WORK REQUIRED: Without omitting anything, return the records precisely as given.
····················
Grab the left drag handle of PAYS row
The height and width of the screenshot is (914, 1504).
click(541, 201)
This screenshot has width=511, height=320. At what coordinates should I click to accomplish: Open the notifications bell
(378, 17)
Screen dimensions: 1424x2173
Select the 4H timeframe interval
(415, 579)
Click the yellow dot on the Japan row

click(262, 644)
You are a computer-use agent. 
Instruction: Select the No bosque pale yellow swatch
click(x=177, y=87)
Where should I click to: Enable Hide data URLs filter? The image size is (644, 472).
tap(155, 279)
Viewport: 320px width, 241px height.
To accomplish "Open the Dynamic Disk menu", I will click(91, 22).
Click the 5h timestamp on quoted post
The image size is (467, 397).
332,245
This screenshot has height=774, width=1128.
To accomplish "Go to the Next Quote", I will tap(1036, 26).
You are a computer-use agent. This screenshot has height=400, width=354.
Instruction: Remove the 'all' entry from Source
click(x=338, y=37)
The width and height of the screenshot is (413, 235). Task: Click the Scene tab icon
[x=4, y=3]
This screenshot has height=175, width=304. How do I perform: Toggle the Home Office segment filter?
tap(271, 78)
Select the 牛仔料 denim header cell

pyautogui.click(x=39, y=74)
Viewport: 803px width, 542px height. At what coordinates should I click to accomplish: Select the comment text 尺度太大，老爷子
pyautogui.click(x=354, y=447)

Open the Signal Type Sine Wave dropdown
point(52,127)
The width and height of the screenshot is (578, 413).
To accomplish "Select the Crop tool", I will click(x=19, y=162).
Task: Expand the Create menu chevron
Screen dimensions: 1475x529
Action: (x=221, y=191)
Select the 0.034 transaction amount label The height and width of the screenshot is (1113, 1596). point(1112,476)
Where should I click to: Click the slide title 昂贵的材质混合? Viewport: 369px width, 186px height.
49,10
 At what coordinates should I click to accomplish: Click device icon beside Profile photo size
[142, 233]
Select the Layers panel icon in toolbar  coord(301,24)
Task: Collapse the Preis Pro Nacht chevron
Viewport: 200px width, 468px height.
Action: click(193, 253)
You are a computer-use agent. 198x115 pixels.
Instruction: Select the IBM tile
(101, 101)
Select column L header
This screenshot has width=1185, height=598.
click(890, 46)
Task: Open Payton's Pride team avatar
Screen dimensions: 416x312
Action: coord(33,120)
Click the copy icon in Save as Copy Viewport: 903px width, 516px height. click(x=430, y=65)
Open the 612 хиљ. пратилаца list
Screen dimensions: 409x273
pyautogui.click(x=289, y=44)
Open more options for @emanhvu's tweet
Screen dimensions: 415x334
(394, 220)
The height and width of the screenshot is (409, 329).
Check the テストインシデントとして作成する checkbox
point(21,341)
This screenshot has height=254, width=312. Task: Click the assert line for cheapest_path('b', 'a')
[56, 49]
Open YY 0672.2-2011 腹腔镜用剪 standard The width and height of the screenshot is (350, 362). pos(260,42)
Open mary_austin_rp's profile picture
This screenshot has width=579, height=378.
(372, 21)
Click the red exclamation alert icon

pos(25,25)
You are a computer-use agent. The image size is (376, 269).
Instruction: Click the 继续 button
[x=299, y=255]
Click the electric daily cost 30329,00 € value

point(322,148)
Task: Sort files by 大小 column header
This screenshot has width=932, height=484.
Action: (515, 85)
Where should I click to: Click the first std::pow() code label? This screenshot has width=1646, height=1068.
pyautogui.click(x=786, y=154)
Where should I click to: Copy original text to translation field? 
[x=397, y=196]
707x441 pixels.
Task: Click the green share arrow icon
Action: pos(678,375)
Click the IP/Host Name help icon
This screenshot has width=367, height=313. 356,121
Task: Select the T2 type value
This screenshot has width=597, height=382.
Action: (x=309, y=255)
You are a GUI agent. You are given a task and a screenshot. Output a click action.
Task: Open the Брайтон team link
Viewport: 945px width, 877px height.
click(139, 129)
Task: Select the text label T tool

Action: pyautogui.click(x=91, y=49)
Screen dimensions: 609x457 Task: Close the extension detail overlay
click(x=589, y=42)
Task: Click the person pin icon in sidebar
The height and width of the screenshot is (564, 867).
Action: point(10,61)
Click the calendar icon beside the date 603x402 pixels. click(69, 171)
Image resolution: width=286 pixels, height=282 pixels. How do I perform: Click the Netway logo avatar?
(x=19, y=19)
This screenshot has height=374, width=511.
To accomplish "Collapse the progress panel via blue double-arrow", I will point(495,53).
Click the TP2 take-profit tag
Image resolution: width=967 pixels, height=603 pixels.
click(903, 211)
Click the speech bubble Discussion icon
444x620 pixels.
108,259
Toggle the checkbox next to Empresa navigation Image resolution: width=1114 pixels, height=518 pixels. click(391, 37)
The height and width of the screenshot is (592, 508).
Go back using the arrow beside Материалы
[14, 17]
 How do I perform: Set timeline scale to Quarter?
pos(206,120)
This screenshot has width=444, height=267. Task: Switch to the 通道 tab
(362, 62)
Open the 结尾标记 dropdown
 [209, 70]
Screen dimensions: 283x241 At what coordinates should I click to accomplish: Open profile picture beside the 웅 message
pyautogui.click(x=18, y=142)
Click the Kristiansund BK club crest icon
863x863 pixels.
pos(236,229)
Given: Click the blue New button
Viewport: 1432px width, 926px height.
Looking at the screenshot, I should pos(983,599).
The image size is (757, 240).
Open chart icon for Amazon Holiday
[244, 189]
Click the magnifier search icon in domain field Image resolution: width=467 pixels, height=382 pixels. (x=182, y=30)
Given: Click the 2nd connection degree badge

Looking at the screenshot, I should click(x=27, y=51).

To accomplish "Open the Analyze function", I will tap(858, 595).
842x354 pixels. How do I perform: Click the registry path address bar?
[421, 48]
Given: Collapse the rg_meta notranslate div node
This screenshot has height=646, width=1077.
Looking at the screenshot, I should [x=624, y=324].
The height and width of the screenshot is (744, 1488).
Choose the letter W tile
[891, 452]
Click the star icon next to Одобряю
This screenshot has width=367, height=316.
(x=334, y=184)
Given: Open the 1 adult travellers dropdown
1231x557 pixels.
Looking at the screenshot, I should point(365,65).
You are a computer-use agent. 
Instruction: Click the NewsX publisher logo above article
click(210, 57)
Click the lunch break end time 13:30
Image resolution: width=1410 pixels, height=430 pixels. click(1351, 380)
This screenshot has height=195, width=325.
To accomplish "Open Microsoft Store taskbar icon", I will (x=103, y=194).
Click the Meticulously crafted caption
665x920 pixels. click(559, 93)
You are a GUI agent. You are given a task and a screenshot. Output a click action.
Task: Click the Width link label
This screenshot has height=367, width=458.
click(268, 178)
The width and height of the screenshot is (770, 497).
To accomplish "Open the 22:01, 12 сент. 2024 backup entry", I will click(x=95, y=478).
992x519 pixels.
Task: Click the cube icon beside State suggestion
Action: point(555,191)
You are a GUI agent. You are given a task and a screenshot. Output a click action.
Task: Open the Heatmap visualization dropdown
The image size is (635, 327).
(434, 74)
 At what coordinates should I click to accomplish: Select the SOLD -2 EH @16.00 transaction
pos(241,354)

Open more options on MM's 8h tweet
····················
OUTPUT FOR THIS EXERCISE:
Grab the left drag handle of PAYS row
The height and width of the screenshot is (914, 1504).
click(541, 201)
This screenshot has width=511, height=320. At what coordinates should I click to accomplish: Open the notifications bell
(378, 17)
Screen dimensions: 1424x2173
Select the 4H timeframe interval
(415, 579)
Click the yellow dot on the Japan row

click(262, 644)
You are a computer-use agent. 
Instruction: Select the No bosque pale yellow swatch
click(x=177, y=87)
Where should I click to: Enable Hide data URLs filter? The image size is (644, 472).
tap(155, 279)
Viewport: 320px width, 241px height.
To accomplish "Open the Dynamic Disk menu", I will click(91, 22).
Click the 5h timestamp on quoted post
The image size is (467, 397).
332,245
This screenshot has height=774, width=1128.
To accomplish "Go to the Next Quote", I will tap(1036, 26).
You are a computer-use agent. This screenshot has height=400, width=354.
Instruction: Remove the 'all' entry from Source
click(x=338, y=37)
The width and height of the screenshot is (413, 235). Task: Click the Scene tab icon
[x=4, y=3]
This screenshot has height=175, width=304. How do I perform: Toggle the Home Office segment filter?
tap(271, 78)
Select the 牛仔料 denim header cell

pyautogui.click(x=39, y=74)
Viewport: 803px width, 542px height. At what coordinates should I click to accomplish: Select the comment text 尺度太大，老爷子
pyautogui.click(x=354, y=447)

Open the Signal Type Sine Wave dropdown
point(52,127)
The width and height of the screenshot is (578, 413).
To accomplish "Select the Crop tool", I will click(x=19, y=162).
Task: Expand the Create menu chevron
Screen dimensions: 1475x529
Action: (x=221, y=191)
Select the 0.034 transaction amount label The height and width of the screenshot is (1113, 1596). point(1112,476)
Where should I click to: Click the slide title 昂贵的材质混合? Viewport: 369px width, 186px height.
49,10
 At what coordinates should I click to accomplish: Click device icon beside Profile photo size
[142, 233]
Select the Layers panel icon in toolbar  coord(301,24)
Task: Collapse the Preis Pro Nacht chevron
Viewport: 200px width, 468px height.
Action: click(193, 253)
You are a computer-use agent. 198x115 pixels.
Instruction: Select the IBM tile
(101, 101)
Select column L header
This screenshot has width=1185, height=598.
click(890, 46)
Task: Open Payton's Pride team avatar
Screen dimensions: 416x312
Action: coord(33,120)
Click the copy icon in Save as Copy Viewport: 903px width, 516px height. click(x=430, y=65)
Open the 612 хиљ. пратилаца list
Screen dimensions: 409x273
pyautogui.click(x=289, y=44)
Open more options for @emanhvu's tweet
Screen dimensions: 415x334
(394, 220)
The height and width of the screenshot is (409, 329).
Check the テストインシデントとして作成する checkbox
point(21,341)
This screenshot has height=254, width=312. Task: Click the assert line for cheapest_path('b', 'a')
[56, 49]
Open YY 0672.2-2011 腹腔镜用剪 standard The width and height of the screenshot is (350, 362). pos(260,42)
Open mary_austin_rp's profile picture
This screenshot has width=579, height=378.
(372, 21)
Click the red exclamation alert icon

pos(25,25)
You are a computer-use agent. The image size is (376, 269).
Instruction: Click the 继续 button
[x=299, y=255]
Click the electric daily cost 30329,00 € value

point(322,148)
Task: Sort files by 大小 column header
This screenshot has width=932, height=484.
Action: (515, 85)
Where should I click to: Click the first std::pow() code label? This screenshot has width=1646, height=1068.
pyautogui.click(x=786, y=154)
Where should I click to: Copy original text to translation field? 
[x=397, y=196]
707x441 pixels.
Task: Click the green share arrow icon
Action: pos(678,375)
Click the IP/Host Name help icon
This screenshot has width=367, height=313. 356,121
Task: Select the T2 type value
This screenshot has width=597, height=382.
Action: (x=309, y=255)
You are a GUI agent. You are given a task and a screenshot. Output a click action.
Task: Open the Брайтон team link
Viewport: 945px width, 877px height.
click(139, 129)
Task: Select the text label T tool

Action: pyautogui.click(x=91, y=49)
Screen dimensions: 609x457 Task: Close the extension detail overlay
click(x=589, y=42)
Task: Click the person pin icon in sidebar
The height and width of the screenshot is (564, 867).
Action: point(10,61)
Click the calendar icon beside the date 603x402 pixels. click(69, 171)
Image resolution: width=286 pixels, height=282 pixels. How do I perform: Click the Netway logo avatar?
(x=19, y=19)
This screenshot has height=374, width=511.
To accomplish "Collapse the progress panel via blue double-arrow", I will point(495,53).
Click the TP2 take-profit tag
Image resolution: width=967 pixels, height=603 pixels.
click(903, 211)
Click the speech bubble Discussion icon
444x620 pixels.
108,259
Toggle the checkbox next to Empresa navigation Image resolution: width=1114 pixels, height=518 pixels. click(391, 37)
The height and width of the screenshot is (592, 508).
Go back using the arrow beside Материалы
[14, 17]
 How do I perform: Set timeline scale to Quarter?
pos(206,120)
This screenshot has width=444, height=267. Task: Switch to the 通道 tab
(362, 62)
Open the 结尾标记 dropdown
 [209, 70]
Screen dimensions: 283x241 At what coordinates should I click to accomplish: Open profile picture beside the 웅 message
pyautogui.click(x=18, y=142)
Click the Kristiansund BK club crest icon
863x863 pixels.
pos(236,229)
Given: Click the blue New button
Viewport: 1432px width, 926px height.
Looking at the screenshot, I should pos(983,599).
The image size is (757, 240).
Open chart icon for Amazon Holiday
[244, 189]
Click the magnifier search icon in domain field Image resolution: width=467 pixels, height=382 pixels. (x=182, y=30)
Given: Click the 2nd connection degree badge

Looking at the screenshot, I should click(x=27, y=51).

To accomplish "Open the Analyze function", I will tap(858, 595).
842x354 pixels. How do I perform: Click the registry path address bar?
[421, 48]
Given: Collapse the rg_meta notranslate div node
This screenshot has height=646, width=1077.
Looking at the screenshot, I should [x=624, y=324].
The height and width of the screenshot is (744, 1488).
Choose the letter W tile
[891, 452]
Click the star icon next to Одобряю
This screenshot has width=367, height=316.
(x=334, y=184)
Given: Open the 1 adult travellers dropdown
1231x557 pixels.
Looking at the screenshot, I should point(365,65).
You are a computer-use agent. 
Instruction: Click the NewsX publisher logo above article
click(210, 57)
Click the lunch break end time 13:30
Image resolution: width=1410 pixels, height=430 pixels. click(1351, 380)
This screenshot has height=195, width=325.
To accomplish "Open Microsoft Store taskbar icon", I will (x=103, y=194).
Click the Meticulously crafted caption
665x920 pixels. click(559, 93)
You are a GUI agent. You are given a task and a screenshot. Output a click action.
Task: Click the Width link label
This screenshot has height=367, width=458.
click(268, 178)
The width and height of the screenshot is (770, 497).
To accomplish "Open the 22:01, 12 сент. 2024 backup entry", I will click(x=95, y=478).
992x519 pixels.
Task: Click the cube icon beside State suggestion
Action: point(555,191)
You are a GUI agent. You are given a task and a screenshot. Output a click action.
Task: Open the Heatmap visualization dropdown
The image size is (635, 327).
(434, 74)
 At what coordinates should I click to accomplish: Select the SOLD -2 EH @16.00 transaction
pos(241,354)

Open more options on MM's 8h tweet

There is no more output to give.